71% of adults plan to revamp finances in 2019
More than seven in 10 adults (71%) plan to make changes to their finances in 2019, according to a large-scale survey.
The survey by Goldman Sachs new online savings bank Marcus suggest that while nearly a third of people (29%) of adults are “happy” with their financial situation the vast majority are not.
The survey of 2,004 adults conducted earlier this month found that 35% plan to save more, 33% plan to save less and 19% aim to pay of their debt.
Despite the uncertainty of Brexit, younger people were the most optimistic about their future finances, with 34% of 18 to 34-year-olds predicting that they will be better off this time next year. In contrast, a quarter (26%) of those over 55 expect to be worse off.
Londoners and Midlanders were the most optimistic about their finances despite the woes of the property market this year in parts of London where prices have fallen.
The top three most optimistic regions were:
- London – 29% of residents expect to be better off this time next year
- East Midlands – 25%
- West Midlands – 24%
The regions where residents expect to be worse off with respect to their financial position next year:
- Northern Ireland – 31%
- Scotland – 28%
- Yorkshire and Humberside – 24%
The survey also unearthed consumers spending regrets.
Money spent on takeaway food (16%) and alcohol (14%) was the UK’s most regretted purchases of 2018, followed by frivolous spending on the home (14%), fashion (11%) and dining out (10%).
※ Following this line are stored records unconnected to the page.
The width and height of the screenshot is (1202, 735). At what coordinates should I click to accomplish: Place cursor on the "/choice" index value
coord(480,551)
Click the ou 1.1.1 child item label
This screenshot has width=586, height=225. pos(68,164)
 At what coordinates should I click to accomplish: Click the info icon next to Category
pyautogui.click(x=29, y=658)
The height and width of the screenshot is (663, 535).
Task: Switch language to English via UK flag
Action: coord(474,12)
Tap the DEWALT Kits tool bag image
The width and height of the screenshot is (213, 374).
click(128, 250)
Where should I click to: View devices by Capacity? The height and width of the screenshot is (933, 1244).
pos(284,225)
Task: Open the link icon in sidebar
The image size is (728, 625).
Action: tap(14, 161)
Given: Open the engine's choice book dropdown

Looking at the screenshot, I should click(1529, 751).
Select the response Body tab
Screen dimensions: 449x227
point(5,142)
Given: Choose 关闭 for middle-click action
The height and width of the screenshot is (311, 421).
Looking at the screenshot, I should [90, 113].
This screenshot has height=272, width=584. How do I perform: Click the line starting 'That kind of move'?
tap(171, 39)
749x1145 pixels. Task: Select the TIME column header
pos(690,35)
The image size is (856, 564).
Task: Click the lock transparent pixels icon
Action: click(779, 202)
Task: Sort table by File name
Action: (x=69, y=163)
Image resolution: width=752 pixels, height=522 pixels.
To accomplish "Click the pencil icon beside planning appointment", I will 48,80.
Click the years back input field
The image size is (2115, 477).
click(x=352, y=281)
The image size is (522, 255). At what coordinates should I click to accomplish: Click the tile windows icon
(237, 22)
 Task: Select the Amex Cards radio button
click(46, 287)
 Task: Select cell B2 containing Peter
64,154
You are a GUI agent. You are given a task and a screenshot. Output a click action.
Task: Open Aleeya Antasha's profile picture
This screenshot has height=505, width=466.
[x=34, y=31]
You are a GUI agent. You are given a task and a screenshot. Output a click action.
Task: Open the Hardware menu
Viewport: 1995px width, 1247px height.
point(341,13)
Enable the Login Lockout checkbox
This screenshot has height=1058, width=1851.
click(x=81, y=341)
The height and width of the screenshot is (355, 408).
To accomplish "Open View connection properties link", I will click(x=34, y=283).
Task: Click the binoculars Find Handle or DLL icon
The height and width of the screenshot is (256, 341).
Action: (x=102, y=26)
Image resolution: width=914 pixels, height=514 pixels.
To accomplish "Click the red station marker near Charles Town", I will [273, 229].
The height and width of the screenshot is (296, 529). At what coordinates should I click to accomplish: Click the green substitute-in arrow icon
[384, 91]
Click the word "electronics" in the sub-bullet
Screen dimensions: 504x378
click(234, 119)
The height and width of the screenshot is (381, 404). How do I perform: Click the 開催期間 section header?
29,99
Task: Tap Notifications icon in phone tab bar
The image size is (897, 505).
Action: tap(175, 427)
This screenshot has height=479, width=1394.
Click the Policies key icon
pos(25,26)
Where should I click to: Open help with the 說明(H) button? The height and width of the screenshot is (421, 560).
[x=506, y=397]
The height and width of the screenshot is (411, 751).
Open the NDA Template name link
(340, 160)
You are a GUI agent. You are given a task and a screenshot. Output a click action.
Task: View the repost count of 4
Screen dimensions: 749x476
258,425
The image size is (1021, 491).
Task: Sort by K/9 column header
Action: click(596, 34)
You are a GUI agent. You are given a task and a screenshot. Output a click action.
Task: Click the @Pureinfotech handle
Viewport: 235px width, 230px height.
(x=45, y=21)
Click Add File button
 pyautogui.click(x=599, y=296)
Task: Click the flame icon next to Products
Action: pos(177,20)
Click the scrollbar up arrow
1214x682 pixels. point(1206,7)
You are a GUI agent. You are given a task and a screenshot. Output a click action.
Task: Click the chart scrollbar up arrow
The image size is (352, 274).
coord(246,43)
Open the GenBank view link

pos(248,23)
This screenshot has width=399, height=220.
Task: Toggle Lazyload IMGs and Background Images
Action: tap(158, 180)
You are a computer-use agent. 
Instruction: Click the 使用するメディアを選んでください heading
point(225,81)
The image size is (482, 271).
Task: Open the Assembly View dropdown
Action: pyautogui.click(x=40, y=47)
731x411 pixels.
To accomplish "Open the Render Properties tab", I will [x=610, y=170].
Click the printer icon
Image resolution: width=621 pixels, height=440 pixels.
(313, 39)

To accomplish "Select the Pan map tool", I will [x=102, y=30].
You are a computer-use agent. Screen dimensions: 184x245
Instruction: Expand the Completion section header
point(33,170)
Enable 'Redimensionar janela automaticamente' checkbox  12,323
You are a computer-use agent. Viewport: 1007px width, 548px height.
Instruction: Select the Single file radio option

A third (34%) of UK adults who ordered food for delivery spent between £150 and £300 on takeaways. Socialising also took its toll on the UK’s bank balances, with 15% of adults spending more than £1,000 on alcohol, and 25% spending over £500 on nights out.
Marcus managing director Des McDaid said: “An important conclusion from the research for me is the optimism that’s being shown about the coming year, especially by the younger generations. Many people are planning to make positive changes to improve their financial situation and boost their savings.”